Wednesday, September 28, 2016
Judge Approves First Outbreak Payments to Victims' Survivors
By Walter F. Roche Jr.
U.S. District Judge Rya Zobel today approved the first two awards to come before her for the survivors of patients who died in the 2012 fungal meningitis outbreak caused by a Massachusetts drug compounder.
Zobel's approval came during a session in her Boston, Mass. courtroom, on petitions submitted by the the attorney representing both families. Her approval was necessary under Virginia's wrongful death statute.
The three survivors of one victim will share $169,651.92, while the three survivors of the second victim will share $469,964.49.
The payments are coming from funds totaling some $210 million amassed in the aftermath of the outbreak caused by fungus tainted steroids shipped to health providers across the country by the New England Compounding Center.
About $120 million of the total came from settlements in NECC's bankruptcy and additional funding came from settlements with health care providers who injected patients with the fungus laden steroids.
The total award in one case approved today by Zobel was for $805,622.88 with 40 percent going to attorney J. Scott Sexton, $12,182 going to legal and other expenses, leaving $156,654.83 going to each of the three beneficiaries.
In the second case the total award was $290,786.77, with attorneys fees totaling $116,314.71, other expenses $4,801.18, leaving $169,651.92 to be split between the three survivors in shares of $56,550.54 each. The victim in the case died in October of 2012.
Both victims were injected with methylprednisolone acetate from NECC and administered at Insight Health, which is contributing $40 million of the $210 million total.
Additional payments could come at a later date from the NECC bankruptcy settlement.
Other payments, not requiring court approval, are being made by the attorney appointed as trustee of the payment funds, Lynne Riley. She has stated that checks began to be mailed some two to three weeks ago.
The outbreak sickened 778 patients, killing 77 of them.

▶ **Task statement**: Please repeat the article on the outbreak payments from "U.S. District Judge" to "will share $469,964.49.", substituting "heirs" for "survivors". Work from the article alone.

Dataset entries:
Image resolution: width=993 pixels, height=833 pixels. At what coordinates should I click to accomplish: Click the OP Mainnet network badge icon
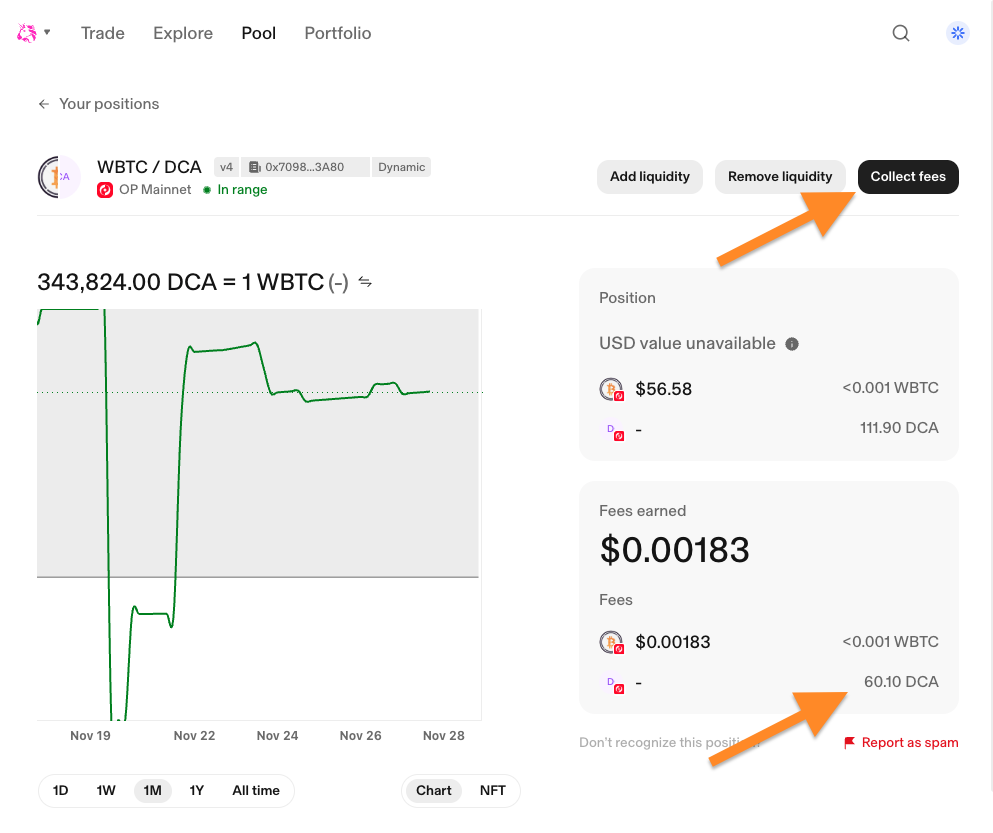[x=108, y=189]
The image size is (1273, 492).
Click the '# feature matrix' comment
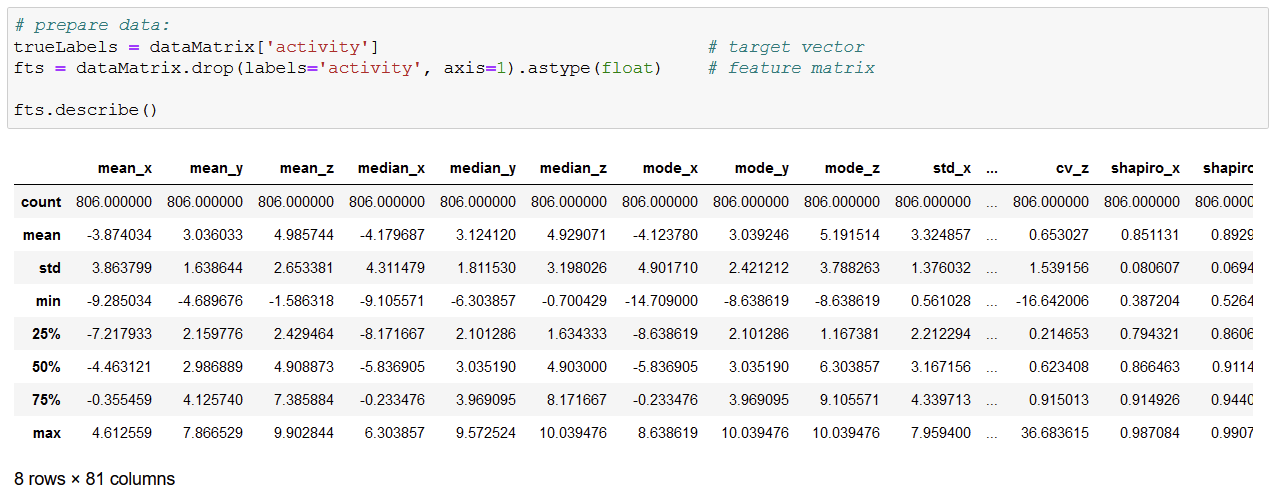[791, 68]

---

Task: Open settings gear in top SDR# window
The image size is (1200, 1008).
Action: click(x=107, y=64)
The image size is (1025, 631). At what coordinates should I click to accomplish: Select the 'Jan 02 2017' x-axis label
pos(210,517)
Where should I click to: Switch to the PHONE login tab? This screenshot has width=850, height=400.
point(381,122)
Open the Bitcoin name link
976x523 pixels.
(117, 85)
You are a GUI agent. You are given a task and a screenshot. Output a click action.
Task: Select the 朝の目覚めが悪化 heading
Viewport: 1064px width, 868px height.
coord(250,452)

▶ **Exercise response**:
U.S. District Judge Rya Zobel today approved the first two awards to come before her for the heirs of patients who died in the 2012 fungal meningitis outbreak caused by a Massachusetts drug compounder.
Zobel's approval came during a session in her Boston, Mass. courtroom, on petitions submitted by the the attorney representing both families. Her approval was necessary under Virginia's wrongful death statute.
The three heirs of one victim will share $169,651.92, while the three heirs of the second victim will share $469,964.49.